任务: 下面这段讲 Oracle DataGuard 最大保护模式的节选中,Data Guard 提供了哪几种数据保护模式?请全部列出。

快捷搜索:

【DataGuard】不能没有你,我的Standby ——Oracle DataGuard最大保护模式 故障实验


不能没有你,我的Standby ——Oracle DataGuard最大保护模式 故障实验

文章摘要:通过实验模拟DataGuard在最大保护模式下,网络故障导致所有物理备库(Physical Standby)不可用时,对主库会产生的影响。

Data Guard 提供三种数据保护模式:最大保护(Maximum Protection),最大可用(Maximum Availability)和 最大性能(Maximum Performance)。
最大保护(Maximum Protection)能够确保绝无数据丢失。但要实现这一步当然是有代价的,它要求所有的事务在提交前其REDO不仅被写入到本地的Online Redologs,还要同时写入到Standby数据库的Standby Redologs,并确认REDO数据至少在一个Standby数据库中可用(如果有多个的话), 然后才会在Primary数据库上提交事物 。为了确保数据不丢失,如果出现故障导致主库不能将redo日志写入至少一个物理备库中时,主库会被关闭。

所给记录:
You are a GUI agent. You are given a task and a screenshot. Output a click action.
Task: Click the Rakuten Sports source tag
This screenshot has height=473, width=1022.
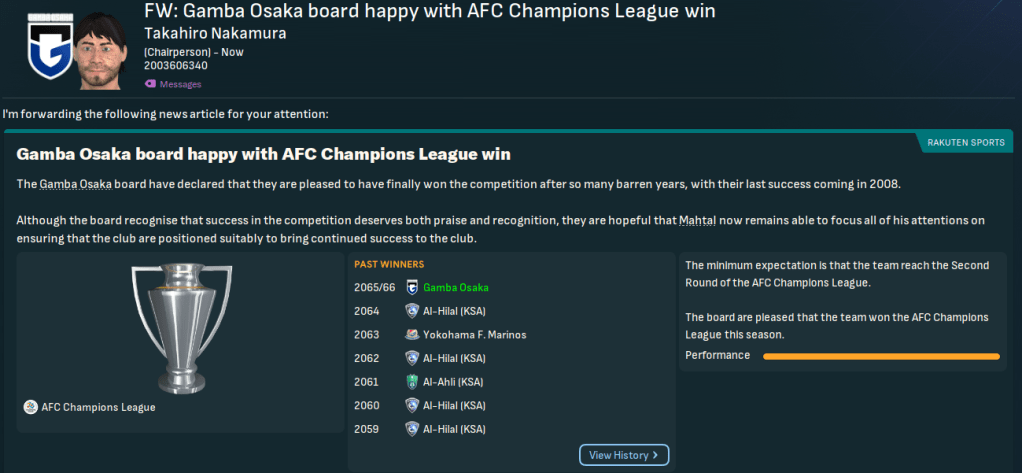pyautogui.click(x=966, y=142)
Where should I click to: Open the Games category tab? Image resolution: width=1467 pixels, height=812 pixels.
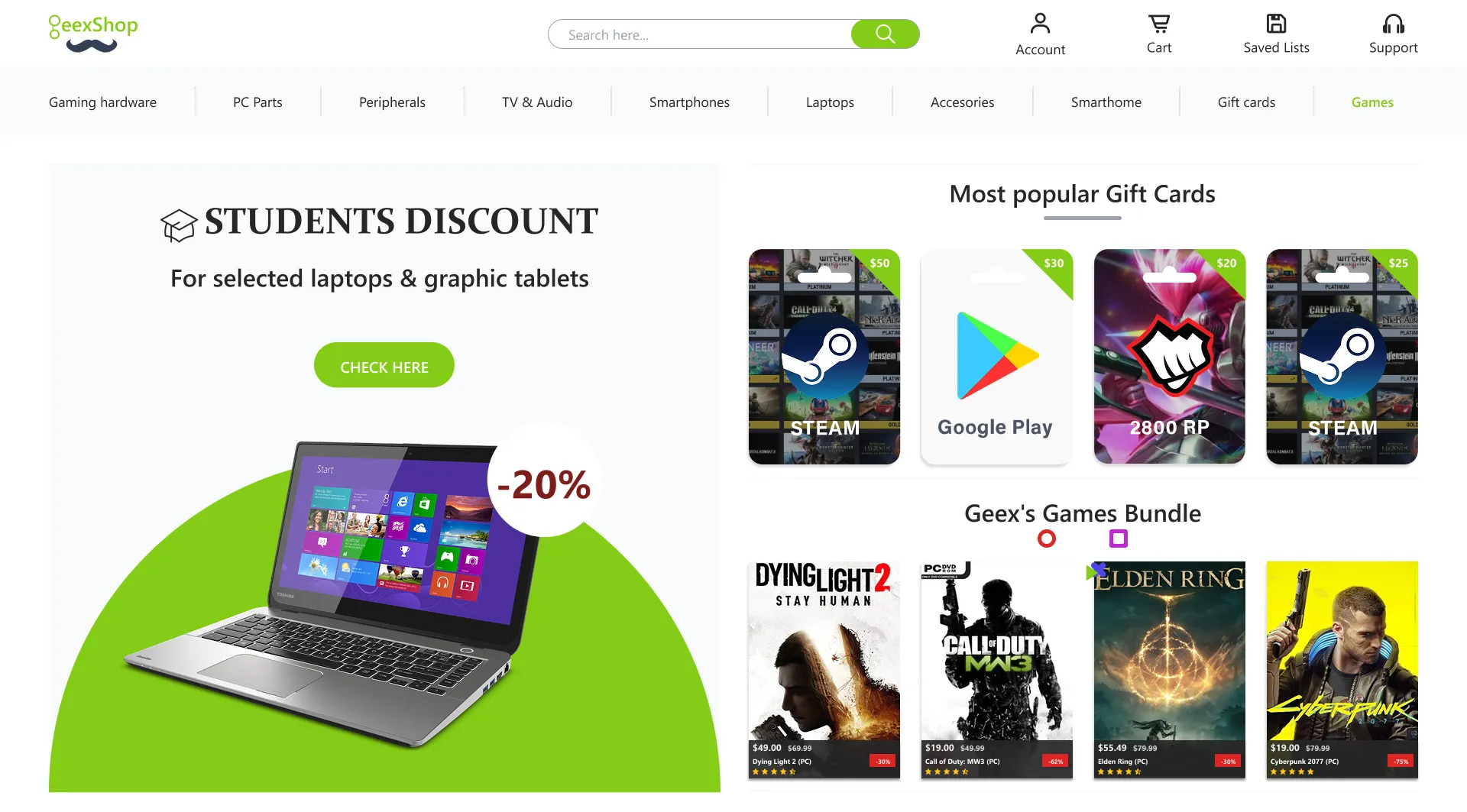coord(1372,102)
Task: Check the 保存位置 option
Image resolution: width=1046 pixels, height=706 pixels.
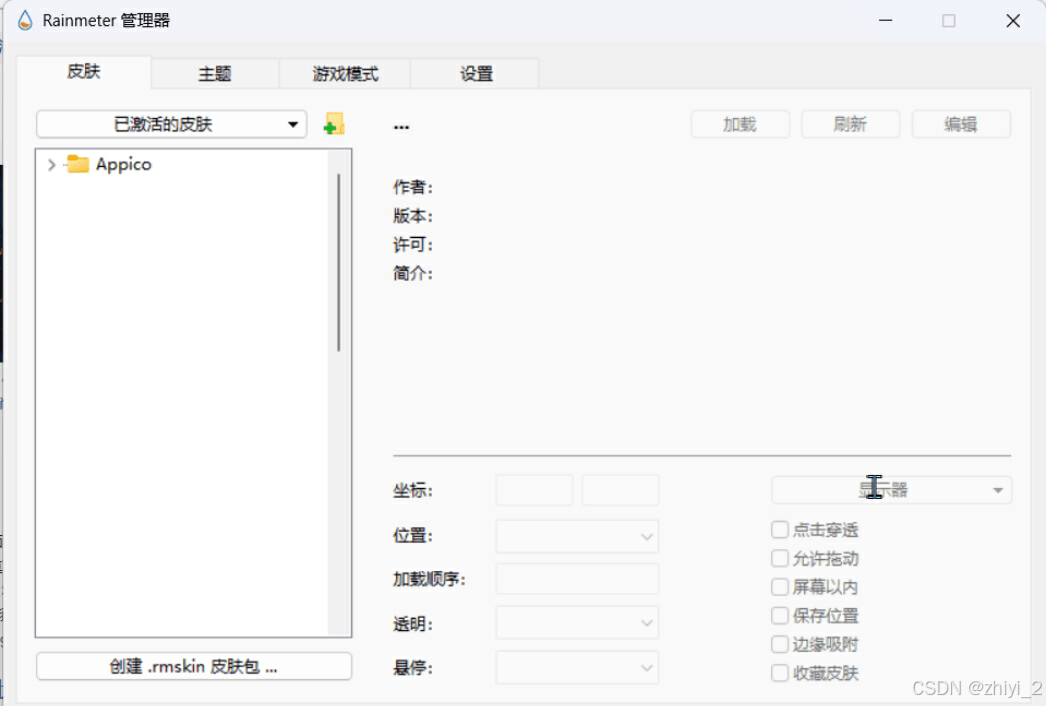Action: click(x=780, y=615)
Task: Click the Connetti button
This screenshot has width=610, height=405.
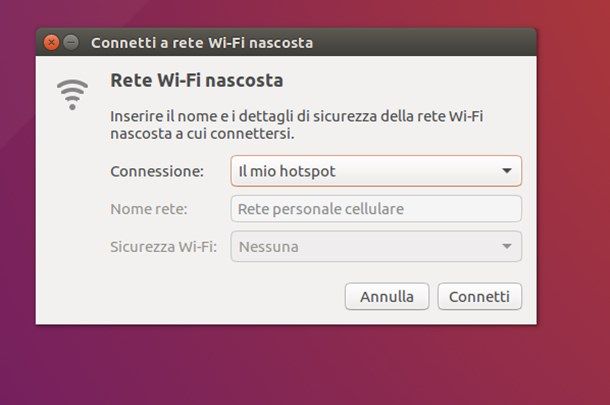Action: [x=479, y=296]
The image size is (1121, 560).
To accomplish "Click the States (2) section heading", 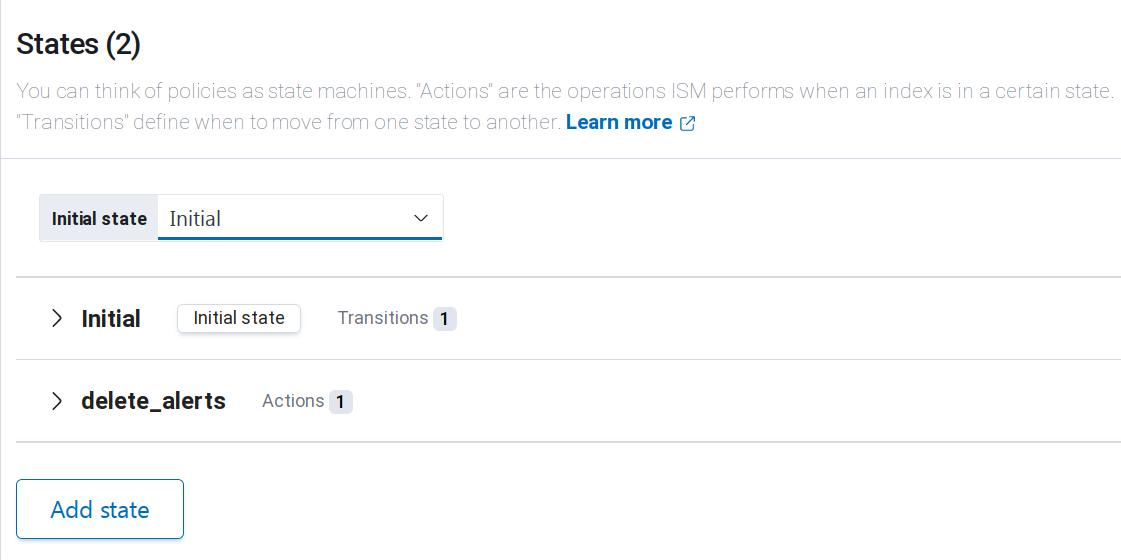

你的解答:
最大保护(Maximum Protection)
最大可用(Maximum Availability)
最大性能(Maximum Performance)